Ford and General Motors are locked in a fierce competition for whatever additional market share there is to be had in the United Kingdom. That market continues to be the biggest in Europe for both American carmakers, and could help either – or both – return to profitability in the region.
According to Automotive News, both Ford and General Motors are feeling the sting of the increased market share for luxury brands like Audi, BMW, and Mercedes-Benz. From 2006 to 2015, those German brands have seen their combined share grow from around 12 percent to 18 percent, while Ford’s has declined from 15 to 13 percent, and General Motors’ from 13 to 10. All of that was enough to warrant the creation of Ford’s pseudo-luxury brand Vignale, which launched this past year with the mid-size Mondeo sedan (pictured above).

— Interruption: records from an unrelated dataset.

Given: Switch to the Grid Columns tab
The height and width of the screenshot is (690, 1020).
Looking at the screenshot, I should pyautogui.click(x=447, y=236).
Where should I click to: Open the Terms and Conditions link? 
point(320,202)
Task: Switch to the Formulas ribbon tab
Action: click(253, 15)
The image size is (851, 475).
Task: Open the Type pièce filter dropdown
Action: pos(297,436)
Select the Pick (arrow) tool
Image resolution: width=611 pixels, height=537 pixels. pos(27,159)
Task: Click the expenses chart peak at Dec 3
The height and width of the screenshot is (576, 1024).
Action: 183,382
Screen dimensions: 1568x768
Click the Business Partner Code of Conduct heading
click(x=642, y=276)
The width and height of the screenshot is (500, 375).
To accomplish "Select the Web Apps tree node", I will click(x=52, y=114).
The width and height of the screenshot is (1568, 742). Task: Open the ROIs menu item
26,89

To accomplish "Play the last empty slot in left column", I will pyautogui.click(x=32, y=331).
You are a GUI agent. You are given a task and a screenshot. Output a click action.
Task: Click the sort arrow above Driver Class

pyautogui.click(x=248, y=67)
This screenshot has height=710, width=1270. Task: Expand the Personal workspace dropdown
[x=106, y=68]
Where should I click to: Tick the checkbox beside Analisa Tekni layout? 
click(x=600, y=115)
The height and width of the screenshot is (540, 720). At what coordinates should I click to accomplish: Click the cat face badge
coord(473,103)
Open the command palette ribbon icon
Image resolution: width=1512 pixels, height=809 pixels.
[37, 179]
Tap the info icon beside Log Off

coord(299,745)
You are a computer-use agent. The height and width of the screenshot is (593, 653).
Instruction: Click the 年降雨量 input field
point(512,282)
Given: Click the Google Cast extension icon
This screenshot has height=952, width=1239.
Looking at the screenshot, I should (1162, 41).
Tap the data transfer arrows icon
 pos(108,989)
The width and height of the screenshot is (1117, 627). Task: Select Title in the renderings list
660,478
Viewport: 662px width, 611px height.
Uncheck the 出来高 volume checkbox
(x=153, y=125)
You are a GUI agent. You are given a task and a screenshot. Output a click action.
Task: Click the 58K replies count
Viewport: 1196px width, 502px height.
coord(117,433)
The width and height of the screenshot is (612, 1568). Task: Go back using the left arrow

At the same time, flooding the market with low-priced vehicles to take up additional market share, or engaging in more low-value business like daily-rental fleets are to be avoided, analysts warn. Such maneuvers run the risk of eroding residual values, which can adversely affect interest rates for financing, as well as overall brand perception. A spokesperson with Ford UK claimed that the automaker has plans in-place to reduce the automaker’s exposure to low-margin business, but denied that the policy would lead to any sizeable reduction in sales volume. AN reports that IHS disagrees, predicting a decline from approximately 336,000 units this past year, to roughly 280,000 by 2018.
The UK is Ford’s third-largest market worldwide, behind the US and China. For General Motors, the UK is similarly important, representing the automaker’s fourth-largest market after Brazil.